How many lines in the entries below include the string "indicator"? Answer with the number only.
■ ■ ■ ■ ■
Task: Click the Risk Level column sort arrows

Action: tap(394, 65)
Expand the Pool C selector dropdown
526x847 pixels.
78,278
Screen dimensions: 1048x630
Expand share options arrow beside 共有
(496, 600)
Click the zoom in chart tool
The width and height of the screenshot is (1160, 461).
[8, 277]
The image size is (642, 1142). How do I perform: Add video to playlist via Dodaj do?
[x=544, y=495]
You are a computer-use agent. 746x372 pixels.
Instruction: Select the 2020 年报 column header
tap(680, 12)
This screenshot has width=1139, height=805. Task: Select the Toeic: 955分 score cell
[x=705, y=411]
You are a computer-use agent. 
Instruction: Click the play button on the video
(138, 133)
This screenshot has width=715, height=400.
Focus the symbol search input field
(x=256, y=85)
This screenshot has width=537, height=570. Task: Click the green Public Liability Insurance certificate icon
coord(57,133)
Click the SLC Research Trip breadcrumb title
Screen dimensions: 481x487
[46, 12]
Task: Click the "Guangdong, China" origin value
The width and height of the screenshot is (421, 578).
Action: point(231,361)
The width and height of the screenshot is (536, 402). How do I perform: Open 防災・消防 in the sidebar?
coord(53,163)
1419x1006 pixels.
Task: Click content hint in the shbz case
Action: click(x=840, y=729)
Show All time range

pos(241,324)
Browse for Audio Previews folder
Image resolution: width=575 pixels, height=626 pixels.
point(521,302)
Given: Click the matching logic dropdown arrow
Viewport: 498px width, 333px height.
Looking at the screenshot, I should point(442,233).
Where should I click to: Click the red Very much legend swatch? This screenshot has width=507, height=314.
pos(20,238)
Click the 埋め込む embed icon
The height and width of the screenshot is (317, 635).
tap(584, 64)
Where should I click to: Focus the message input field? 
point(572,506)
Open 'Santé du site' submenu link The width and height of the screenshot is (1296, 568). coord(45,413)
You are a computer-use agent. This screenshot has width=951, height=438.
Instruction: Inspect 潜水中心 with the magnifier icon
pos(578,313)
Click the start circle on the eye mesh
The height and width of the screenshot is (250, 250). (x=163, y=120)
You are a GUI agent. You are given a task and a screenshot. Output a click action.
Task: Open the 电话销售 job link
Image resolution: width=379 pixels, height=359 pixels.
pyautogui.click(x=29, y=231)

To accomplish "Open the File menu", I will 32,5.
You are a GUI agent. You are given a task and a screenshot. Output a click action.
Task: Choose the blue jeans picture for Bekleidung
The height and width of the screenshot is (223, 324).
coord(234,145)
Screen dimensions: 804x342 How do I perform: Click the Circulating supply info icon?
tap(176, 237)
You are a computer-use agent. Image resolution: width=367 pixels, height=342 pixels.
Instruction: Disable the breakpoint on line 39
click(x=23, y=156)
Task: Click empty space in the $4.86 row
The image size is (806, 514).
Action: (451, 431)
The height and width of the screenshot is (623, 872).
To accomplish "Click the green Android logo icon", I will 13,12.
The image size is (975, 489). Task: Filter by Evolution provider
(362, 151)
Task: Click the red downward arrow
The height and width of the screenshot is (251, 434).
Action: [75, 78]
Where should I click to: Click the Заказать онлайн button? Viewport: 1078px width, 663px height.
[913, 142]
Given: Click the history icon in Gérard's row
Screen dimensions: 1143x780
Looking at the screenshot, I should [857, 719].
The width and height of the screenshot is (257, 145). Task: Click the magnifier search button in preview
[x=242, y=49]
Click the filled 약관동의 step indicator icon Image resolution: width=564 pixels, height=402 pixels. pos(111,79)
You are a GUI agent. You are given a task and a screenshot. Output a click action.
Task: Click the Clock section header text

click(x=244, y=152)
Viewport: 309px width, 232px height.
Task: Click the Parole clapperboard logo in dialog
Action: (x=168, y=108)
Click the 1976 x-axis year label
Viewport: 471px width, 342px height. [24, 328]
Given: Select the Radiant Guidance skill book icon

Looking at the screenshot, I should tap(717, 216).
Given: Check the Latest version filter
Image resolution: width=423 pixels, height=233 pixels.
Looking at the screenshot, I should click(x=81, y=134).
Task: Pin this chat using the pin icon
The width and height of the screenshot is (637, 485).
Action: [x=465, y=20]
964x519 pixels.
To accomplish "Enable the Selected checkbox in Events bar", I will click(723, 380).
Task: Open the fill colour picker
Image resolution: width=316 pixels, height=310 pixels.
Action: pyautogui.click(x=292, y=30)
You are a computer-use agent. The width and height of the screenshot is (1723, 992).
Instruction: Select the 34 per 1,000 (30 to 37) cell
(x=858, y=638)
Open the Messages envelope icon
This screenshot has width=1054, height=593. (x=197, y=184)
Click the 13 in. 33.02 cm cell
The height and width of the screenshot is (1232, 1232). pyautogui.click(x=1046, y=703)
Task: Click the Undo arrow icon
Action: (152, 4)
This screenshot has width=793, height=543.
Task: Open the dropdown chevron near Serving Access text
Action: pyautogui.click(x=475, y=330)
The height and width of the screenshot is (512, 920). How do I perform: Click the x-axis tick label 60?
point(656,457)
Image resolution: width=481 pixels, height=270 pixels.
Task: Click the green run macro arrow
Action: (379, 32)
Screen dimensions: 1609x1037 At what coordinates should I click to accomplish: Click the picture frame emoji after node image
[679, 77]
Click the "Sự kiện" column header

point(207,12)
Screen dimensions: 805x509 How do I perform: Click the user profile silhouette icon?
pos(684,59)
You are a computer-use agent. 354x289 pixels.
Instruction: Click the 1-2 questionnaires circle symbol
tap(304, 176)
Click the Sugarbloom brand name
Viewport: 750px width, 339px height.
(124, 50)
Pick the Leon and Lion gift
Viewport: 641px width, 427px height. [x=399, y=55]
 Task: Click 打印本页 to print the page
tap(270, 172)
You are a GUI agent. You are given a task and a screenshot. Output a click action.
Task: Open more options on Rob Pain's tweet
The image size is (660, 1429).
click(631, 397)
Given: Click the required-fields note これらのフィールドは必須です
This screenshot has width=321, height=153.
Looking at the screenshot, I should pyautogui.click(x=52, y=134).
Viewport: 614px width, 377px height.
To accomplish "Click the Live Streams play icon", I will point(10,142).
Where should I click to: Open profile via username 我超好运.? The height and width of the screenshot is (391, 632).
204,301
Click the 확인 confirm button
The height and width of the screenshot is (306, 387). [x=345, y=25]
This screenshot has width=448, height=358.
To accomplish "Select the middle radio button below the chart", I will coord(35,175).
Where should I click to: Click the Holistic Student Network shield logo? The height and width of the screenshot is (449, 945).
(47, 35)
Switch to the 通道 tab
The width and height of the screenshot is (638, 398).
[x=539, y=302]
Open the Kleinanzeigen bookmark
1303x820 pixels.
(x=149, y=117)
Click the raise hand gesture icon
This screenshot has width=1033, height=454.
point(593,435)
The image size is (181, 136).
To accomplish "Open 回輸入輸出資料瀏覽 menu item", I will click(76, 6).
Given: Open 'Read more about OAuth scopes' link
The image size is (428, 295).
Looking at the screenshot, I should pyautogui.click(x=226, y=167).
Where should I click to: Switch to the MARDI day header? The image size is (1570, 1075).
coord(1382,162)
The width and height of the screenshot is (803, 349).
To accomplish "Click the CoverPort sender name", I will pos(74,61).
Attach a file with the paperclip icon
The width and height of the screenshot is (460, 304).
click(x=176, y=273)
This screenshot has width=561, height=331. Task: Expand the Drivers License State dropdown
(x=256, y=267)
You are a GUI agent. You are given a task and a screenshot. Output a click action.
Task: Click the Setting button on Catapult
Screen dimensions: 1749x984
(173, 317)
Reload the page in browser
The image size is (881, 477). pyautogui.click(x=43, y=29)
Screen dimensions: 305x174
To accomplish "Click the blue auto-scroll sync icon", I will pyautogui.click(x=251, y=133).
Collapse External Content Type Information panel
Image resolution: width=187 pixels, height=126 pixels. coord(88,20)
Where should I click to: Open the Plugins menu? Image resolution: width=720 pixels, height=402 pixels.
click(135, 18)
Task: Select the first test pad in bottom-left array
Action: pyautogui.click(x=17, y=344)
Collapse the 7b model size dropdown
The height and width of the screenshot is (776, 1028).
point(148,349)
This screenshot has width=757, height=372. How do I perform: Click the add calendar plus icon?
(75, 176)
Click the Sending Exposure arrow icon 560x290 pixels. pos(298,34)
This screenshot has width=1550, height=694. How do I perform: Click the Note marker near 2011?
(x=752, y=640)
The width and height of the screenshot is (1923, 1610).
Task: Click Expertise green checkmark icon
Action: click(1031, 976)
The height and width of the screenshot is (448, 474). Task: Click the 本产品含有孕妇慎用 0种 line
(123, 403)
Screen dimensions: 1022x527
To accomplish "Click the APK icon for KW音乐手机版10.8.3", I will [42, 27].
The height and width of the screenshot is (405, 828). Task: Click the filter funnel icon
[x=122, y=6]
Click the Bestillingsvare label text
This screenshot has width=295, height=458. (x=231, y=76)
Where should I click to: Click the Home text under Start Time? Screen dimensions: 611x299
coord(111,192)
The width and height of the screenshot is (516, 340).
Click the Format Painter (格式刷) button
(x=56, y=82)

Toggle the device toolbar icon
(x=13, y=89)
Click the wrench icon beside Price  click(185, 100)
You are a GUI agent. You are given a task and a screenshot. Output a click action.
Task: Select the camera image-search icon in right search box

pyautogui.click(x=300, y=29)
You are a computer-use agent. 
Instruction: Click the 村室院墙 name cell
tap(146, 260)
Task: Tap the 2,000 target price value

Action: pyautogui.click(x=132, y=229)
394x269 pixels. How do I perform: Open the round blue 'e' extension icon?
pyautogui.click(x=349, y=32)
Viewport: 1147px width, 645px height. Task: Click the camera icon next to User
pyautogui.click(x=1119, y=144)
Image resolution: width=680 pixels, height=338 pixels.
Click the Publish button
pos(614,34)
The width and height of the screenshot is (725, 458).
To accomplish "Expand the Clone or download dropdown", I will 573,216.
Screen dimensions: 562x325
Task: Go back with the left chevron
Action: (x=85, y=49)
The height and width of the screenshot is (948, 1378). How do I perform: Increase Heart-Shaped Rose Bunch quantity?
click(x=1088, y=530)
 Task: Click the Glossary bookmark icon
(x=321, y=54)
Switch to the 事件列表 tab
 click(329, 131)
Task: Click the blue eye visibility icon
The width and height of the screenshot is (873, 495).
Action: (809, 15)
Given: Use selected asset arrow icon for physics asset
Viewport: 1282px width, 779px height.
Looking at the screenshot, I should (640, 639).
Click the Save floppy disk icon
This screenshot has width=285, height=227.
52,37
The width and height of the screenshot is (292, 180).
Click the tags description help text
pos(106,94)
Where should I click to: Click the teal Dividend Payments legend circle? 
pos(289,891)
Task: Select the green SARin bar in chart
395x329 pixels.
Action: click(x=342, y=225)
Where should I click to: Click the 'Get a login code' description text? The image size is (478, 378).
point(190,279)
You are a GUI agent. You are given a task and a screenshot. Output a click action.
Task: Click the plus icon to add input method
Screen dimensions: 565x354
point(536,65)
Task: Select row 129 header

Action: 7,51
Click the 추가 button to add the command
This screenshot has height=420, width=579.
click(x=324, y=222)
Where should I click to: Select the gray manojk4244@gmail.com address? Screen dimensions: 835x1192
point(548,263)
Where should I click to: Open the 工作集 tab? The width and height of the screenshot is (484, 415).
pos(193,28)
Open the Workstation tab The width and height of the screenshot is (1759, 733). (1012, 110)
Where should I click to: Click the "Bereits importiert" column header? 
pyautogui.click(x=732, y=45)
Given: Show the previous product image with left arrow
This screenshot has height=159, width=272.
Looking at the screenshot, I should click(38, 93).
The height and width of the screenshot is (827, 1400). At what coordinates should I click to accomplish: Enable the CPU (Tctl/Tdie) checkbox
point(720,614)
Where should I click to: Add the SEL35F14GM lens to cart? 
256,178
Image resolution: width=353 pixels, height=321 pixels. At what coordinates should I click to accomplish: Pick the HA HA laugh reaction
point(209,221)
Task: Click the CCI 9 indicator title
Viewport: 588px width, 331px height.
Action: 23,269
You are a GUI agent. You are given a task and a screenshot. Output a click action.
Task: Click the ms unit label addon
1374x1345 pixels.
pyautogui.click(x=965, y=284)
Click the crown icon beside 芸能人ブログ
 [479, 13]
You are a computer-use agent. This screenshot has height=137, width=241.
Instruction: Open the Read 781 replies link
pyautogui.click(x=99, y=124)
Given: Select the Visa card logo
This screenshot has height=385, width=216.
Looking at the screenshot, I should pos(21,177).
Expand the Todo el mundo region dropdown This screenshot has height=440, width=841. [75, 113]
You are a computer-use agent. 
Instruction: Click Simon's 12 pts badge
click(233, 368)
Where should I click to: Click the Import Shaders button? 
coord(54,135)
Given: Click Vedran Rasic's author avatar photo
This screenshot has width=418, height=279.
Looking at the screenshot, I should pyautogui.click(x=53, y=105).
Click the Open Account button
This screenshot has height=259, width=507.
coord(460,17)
■ ■ ■ ■ ■
Answer space :: 2